Dean Drinkwater, Managing Director at Hutchinson Engineering Ltd, emphasises the importance of  support for SMEs in the government’s Industrial Strategy.

The government has published its Industrial Strategy white paper and its goals are admirable. It recognises that an essential component for greater productivity is for the UK to be the best place to start and grow a business; it puts clean growth in the engine room of the UK’s next industrial revolution; and it seeks to balance out productivity across the UK, particularly in areas that are lagging.

As a small manufacturing business embedded in the offshore wind supply chain, that is based in one of the 30% worst performing local authority areas for social mobility, this is positive and timely for Hutchinson Engineering Ltd. We have created over 20 new jobs as a result of our role supplying secondary steelwork to the offshore sector, an increase of 10% of our workforce.
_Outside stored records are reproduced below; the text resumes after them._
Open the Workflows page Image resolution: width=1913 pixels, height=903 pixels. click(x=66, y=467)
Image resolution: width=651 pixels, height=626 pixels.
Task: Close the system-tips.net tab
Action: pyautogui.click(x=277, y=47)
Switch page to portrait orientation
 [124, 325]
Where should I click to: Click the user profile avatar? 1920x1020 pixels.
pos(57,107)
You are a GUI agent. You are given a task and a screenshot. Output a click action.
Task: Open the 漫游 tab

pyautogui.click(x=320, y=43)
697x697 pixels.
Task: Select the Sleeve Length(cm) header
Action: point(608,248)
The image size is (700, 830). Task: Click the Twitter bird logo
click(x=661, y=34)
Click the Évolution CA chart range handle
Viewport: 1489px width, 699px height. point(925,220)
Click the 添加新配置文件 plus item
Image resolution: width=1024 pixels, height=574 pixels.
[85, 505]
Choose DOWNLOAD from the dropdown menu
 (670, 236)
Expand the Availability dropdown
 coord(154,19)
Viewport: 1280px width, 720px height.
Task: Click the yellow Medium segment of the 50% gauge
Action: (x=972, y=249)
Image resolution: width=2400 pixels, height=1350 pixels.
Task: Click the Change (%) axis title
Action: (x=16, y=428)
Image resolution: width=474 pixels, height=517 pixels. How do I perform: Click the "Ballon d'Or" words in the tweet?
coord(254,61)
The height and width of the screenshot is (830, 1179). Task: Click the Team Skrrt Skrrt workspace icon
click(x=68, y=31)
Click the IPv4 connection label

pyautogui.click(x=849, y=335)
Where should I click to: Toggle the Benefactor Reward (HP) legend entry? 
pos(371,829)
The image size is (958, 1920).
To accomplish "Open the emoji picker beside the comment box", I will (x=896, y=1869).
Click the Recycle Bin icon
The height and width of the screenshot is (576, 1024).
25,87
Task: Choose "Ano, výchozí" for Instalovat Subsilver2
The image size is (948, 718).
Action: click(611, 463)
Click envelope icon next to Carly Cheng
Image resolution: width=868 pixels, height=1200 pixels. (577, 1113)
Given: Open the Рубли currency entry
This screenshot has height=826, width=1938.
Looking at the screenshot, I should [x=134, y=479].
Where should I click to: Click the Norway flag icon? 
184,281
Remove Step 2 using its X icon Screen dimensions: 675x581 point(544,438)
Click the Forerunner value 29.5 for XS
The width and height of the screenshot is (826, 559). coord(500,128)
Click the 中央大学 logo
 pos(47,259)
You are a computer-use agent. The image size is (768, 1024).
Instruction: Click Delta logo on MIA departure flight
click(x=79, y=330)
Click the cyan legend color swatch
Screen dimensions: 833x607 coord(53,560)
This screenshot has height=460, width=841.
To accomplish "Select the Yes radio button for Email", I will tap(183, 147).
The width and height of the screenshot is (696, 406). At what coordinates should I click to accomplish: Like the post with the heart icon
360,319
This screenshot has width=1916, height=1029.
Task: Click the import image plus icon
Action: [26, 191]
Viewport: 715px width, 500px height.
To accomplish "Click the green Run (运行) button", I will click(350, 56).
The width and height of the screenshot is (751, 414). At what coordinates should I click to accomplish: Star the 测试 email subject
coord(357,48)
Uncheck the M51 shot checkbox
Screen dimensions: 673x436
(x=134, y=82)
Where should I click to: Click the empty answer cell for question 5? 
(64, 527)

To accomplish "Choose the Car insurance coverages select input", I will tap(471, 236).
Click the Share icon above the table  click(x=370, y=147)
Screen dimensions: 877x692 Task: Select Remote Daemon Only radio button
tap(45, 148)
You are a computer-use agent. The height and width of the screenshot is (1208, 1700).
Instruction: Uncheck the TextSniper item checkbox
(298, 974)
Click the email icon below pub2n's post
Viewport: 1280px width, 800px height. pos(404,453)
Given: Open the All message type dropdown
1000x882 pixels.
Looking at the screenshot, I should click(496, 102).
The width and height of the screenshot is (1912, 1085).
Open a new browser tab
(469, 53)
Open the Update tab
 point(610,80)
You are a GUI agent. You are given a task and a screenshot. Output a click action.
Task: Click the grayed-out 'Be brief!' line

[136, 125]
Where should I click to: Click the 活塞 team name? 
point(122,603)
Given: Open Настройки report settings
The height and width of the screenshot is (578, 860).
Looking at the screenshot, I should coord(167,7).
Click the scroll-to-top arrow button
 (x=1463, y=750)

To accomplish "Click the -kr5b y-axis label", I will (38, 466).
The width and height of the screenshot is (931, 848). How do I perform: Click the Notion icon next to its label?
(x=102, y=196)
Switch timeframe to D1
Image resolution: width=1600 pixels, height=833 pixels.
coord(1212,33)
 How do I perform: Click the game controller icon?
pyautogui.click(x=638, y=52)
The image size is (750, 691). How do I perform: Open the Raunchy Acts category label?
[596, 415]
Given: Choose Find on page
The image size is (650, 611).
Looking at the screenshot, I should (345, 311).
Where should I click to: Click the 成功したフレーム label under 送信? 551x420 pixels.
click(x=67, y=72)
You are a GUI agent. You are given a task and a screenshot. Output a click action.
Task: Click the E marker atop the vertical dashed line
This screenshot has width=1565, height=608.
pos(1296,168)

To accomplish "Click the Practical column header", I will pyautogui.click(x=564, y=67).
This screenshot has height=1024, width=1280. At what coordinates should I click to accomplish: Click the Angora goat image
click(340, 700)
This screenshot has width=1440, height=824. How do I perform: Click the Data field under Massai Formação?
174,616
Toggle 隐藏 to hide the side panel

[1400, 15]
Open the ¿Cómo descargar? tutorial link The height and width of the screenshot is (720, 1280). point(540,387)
We are ready and willing to invest more in skilling up our workforce and creating new jobs, but the government must deliver the regulations and policies that can help deliver a steady stream of work to SMEs like us.

So, while we welcome the government’s enabling, facilitative approach to delivery of new technologies, the practicalities of how this will be achieved are not always clear. The Strategy commits to working with the offshore wind industry “to further drive down the costs of clean power, while building UK supply chains.” Achieving these two objectives will need well-designed policy.

The plummeting costs of offshore wind is a major UK success story and evidence of how consistent, long-term policy and financial support for new technologies can provide wins for business and consumers. The demand for lower costs falls, sometimes rightly, on the supply chain first. This can drive innovation but it also puts SMEs under intense pressure to innovate whilst running a business, twin demands that can stretch small companies to the limit.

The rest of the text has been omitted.